- EXERCISE BRIEF -
Find the line with "Apply underline to button text" in the data below. Repeat it and every line after it up to the end, exactly, but drop the pictures.

(Data records)
• • • • •

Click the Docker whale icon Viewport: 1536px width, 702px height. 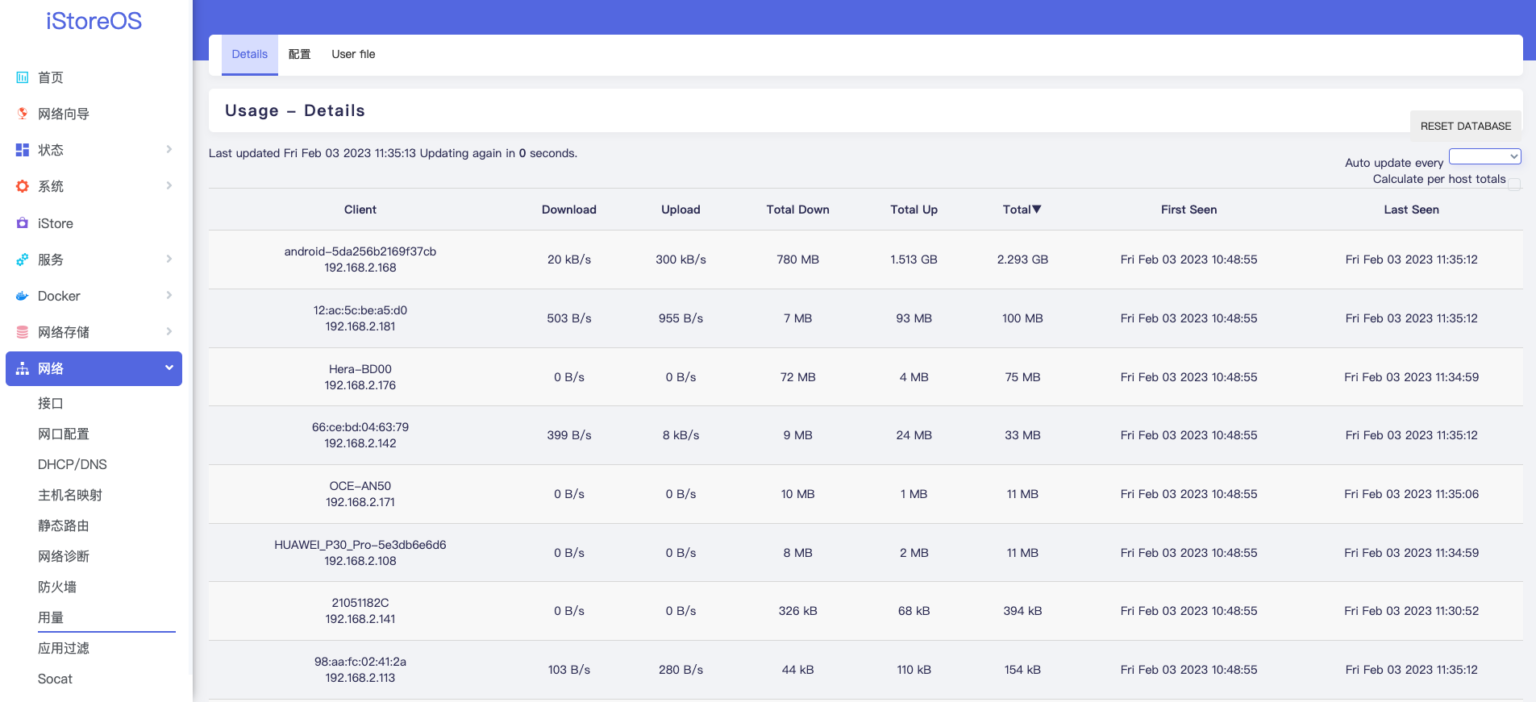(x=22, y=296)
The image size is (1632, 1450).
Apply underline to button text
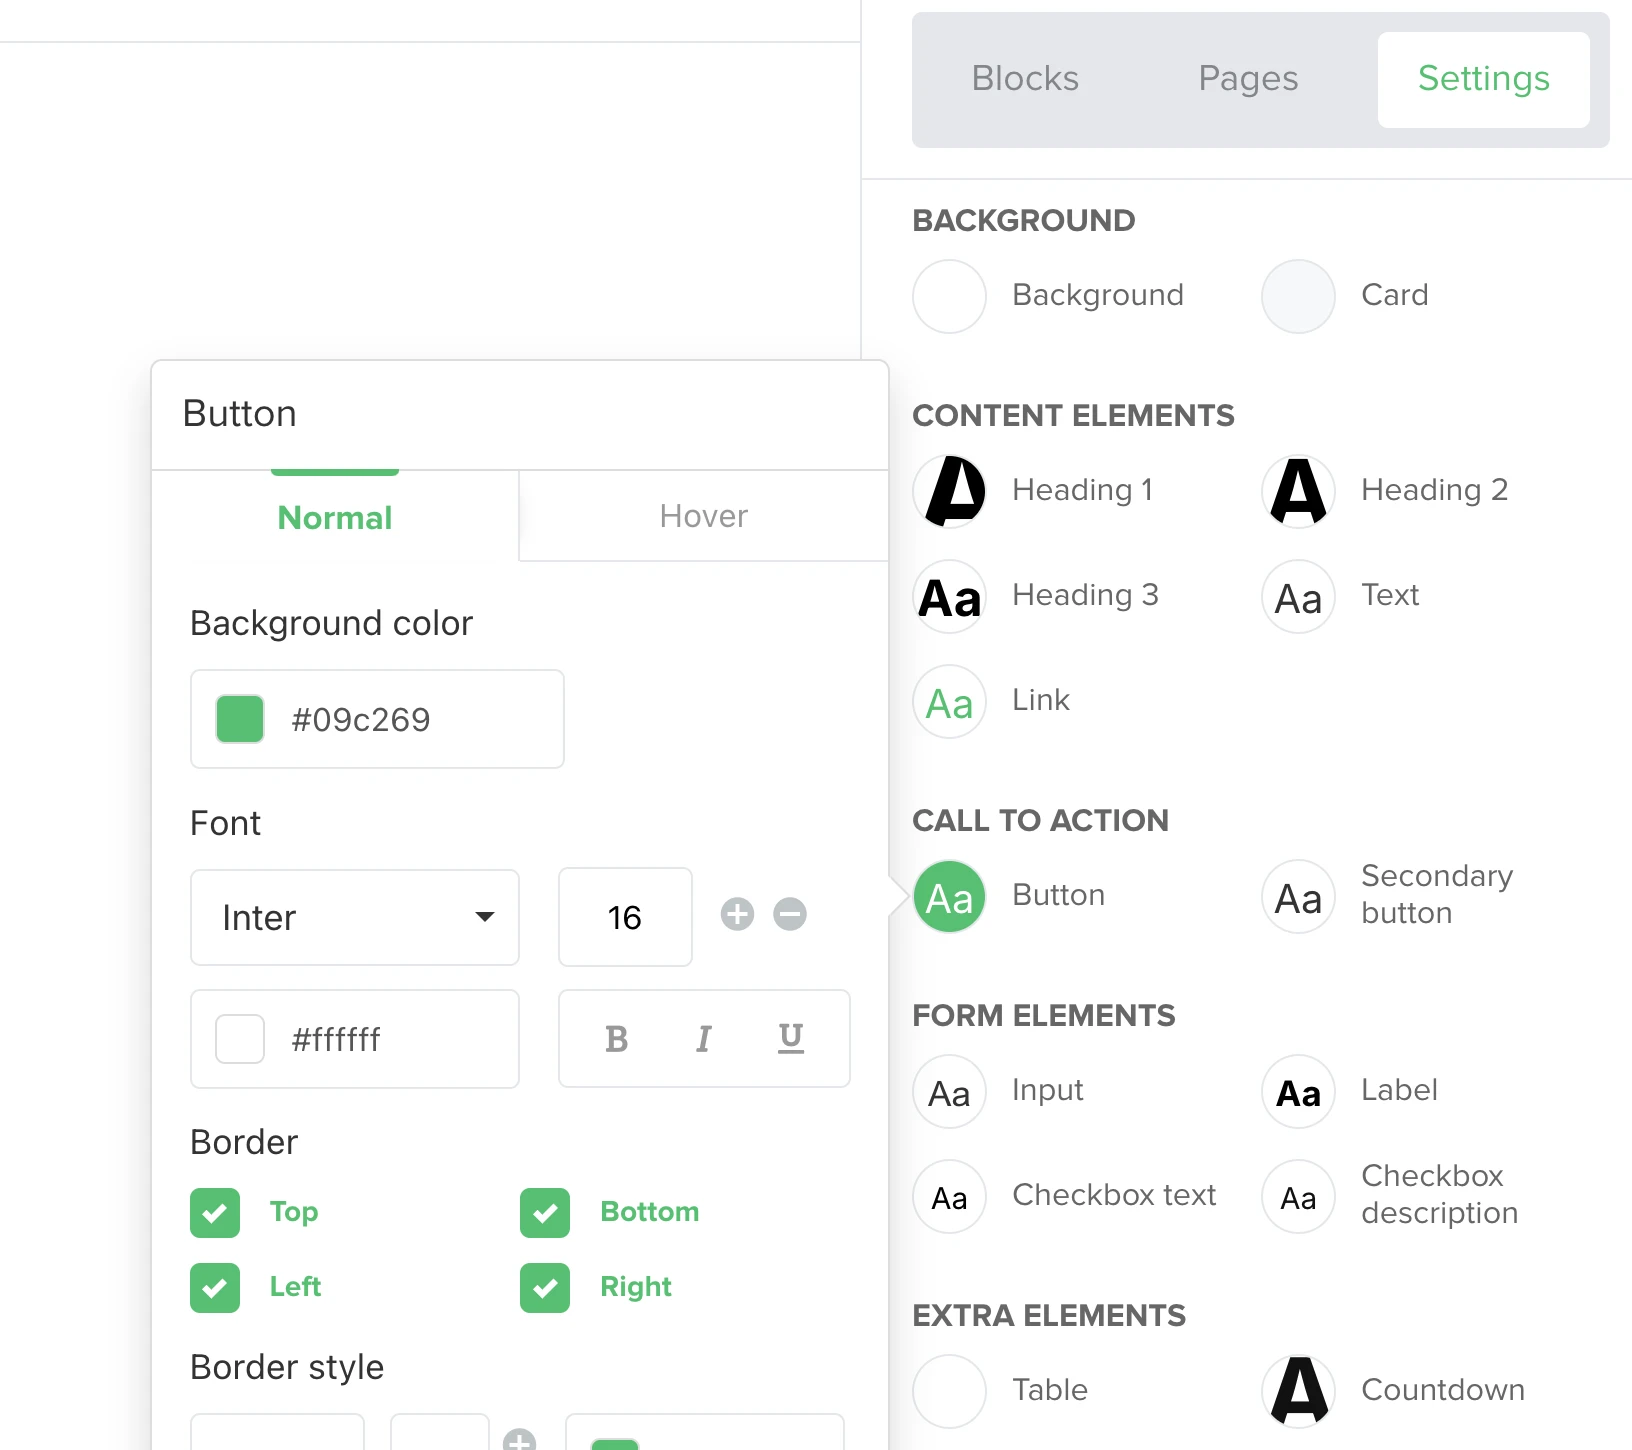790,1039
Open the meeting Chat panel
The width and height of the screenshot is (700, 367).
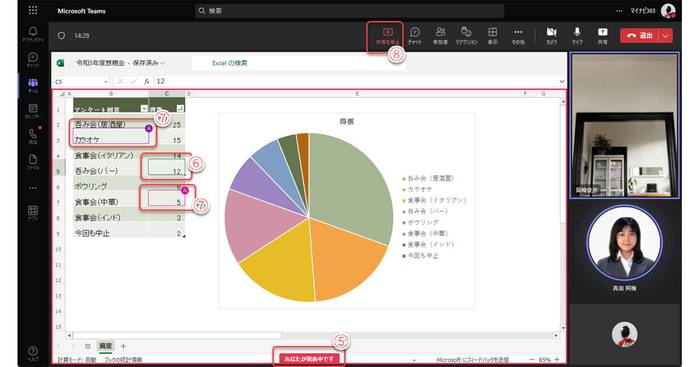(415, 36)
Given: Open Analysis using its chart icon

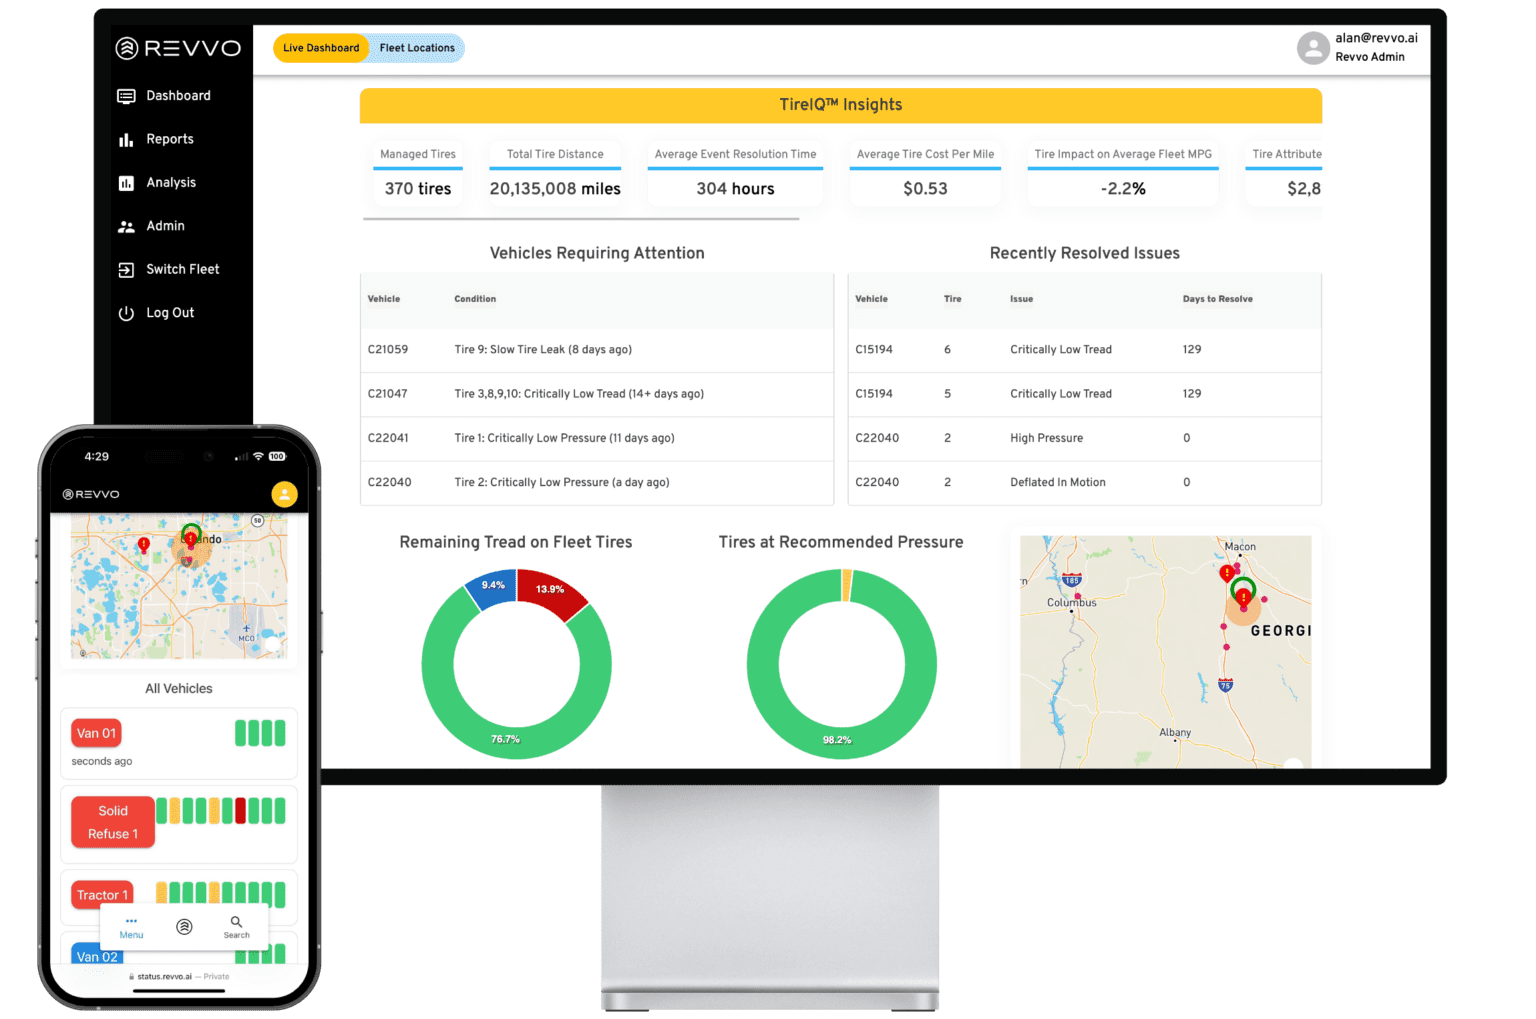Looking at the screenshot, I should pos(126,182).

• • • • •

- SOLUTION TO THIS EXERCISE -
Apply underline to button text
790,1039
Open the meeting Chat panel
The width and height of the screenshot is (700, 367).
(415, 36)
Given: Open Analysis using its chart icon

Looking at the screenshot, I should pos(126,182).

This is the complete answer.